Для того чтобы это стало возможным, необходимо достичь коллективного и сознательного единства цели. Работа подразумевала буквальное возвращение к жизни мертвого вещества, повторную сборку из космической пыли частиц, некогда составлявших живые молекулы человеческого тела. Первыми обнаружат эти частицы праха потомки умерших. Федоров не сомневался, что “наука бесконечно малых молекулярных движений, ощутимых только чутким слухом сынов, вооруженных тончайшими органами зрения и слуха, будет разыскивать ‹…› молекулы, входившие в состав существ, отдавших им жизнь. Воды, выносящие из недр земли прах умерших, сделаются послушными совокупной воле сынов и дочерей человеческих и будут действовать под влиянием лучей света, которые не будут уже слепы, как лучи тепла, не будут и холодно-бесчувственны; химические лучи станут способными к выбору, т. е. под их влиянием сродное будет соединяться, а чуждое отделяться. Это значит, что лучи станут орудием совокупной, благой воли сынов человеческих”.

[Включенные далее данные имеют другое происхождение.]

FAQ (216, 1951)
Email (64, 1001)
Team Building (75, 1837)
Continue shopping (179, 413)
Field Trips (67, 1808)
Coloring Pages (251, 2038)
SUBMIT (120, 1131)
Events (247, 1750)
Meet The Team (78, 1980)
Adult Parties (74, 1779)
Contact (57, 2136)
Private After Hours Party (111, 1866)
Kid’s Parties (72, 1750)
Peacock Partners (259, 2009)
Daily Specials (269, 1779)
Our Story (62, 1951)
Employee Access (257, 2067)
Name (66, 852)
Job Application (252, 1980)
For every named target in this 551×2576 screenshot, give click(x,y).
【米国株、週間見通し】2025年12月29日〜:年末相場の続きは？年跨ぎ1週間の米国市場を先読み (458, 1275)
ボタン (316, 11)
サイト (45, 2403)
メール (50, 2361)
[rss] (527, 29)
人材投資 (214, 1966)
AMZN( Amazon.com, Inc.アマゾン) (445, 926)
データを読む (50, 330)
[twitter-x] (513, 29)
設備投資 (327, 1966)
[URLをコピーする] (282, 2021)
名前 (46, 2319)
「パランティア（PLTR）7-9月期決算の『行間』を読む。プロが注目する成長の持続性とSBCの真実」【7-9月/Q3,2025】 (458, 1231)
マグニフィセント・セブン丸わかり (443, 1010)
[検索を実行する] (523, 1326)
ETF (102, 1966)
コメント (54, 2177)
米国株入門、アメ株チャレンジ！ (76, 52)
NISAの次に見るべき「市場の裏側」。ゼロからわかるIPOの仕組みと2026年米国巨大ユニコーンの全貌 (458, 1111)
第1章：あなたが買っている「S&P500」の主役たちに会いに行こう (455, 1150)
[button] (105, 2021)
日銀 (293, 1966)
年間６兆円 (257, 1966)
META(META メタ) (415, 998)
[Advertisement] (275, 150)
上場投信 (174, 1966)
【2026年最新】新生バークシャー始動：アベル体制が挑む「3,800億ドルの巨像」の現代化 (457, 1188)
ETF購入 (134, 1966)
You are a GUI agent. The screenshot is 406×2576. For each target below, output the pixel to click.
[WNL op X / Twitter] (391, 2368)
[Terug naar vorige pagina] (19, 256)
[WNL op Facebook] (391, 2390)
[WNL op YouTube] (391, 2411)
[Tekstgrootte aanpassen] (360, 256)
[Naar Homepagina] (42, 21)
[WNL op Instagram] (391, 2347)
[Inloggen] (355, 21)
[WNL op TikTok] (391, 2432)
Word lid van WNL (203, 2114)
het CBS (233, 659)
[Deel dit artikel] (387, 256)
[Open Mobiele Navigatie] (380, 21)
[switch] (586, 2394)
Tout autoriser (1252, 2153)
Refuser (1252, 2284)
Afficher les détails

Поиск этих разрозненных молекул не может быть ограничен одной небольшой планетой. Космические путешествия становятся насущной необходимостью, потому что космическая пыль, по мнению Федорова, рассеяна по всей Вселенной. Федоров с оптимизмом смотрел на перспективу появления аппарата, приспособленного для полетов в космос, веря, что человечеству будет под силу в скором времени предпринять такой космолет. Он утверждал, что Вселенная предоставит человечеству обширные возможности для колонизации, которая будет осуществлена силами миллионов умерших, воскрешенных к жизни. Федоров объяснял, что воскрешение всего человечества ознаменует собой победу над временем и пространством. Победой над пространством станет покорение Вселенной, в то время как “переход от смерти к жизни, или одновременное сосуществование всего ряда времен (поколений), сосуществование последовательности, есть торжество над временем”. Мыслитель видел связь между проектом бессмертия и сопутствующими проблемами, такими как генетическая инженерия и продление (до бесконечности) отдельных человеческих жизней. Его теория, возможно, звучит причудливо, но не более, чем концепция всеобщего воскрешения к жизни вечной – ключевой догмат веры, разделяемой миллионами людей. И не менее причудливой, к слову сказать, особенно для тех, кто не привык к утопическим мечтам и фантазиям, может показаться и концепция всеобщего братства или призыв дать “каждому по потребности”.

Большевики и радикалы, перенявшие теории федоровского космизма, избавились от бесполезной и избыточной фигуры Господа Бога. С большевистской точки зрения, сам человек символизирует трансцендентность. Взгляды Ленина на теории такого рода были печально известны после его полемики с Богдановым, поэтому так называемое “богостроительство” – идея замены Бога человеком в рамках божественной, вечной системы – так и не стала частью официальной идеологии.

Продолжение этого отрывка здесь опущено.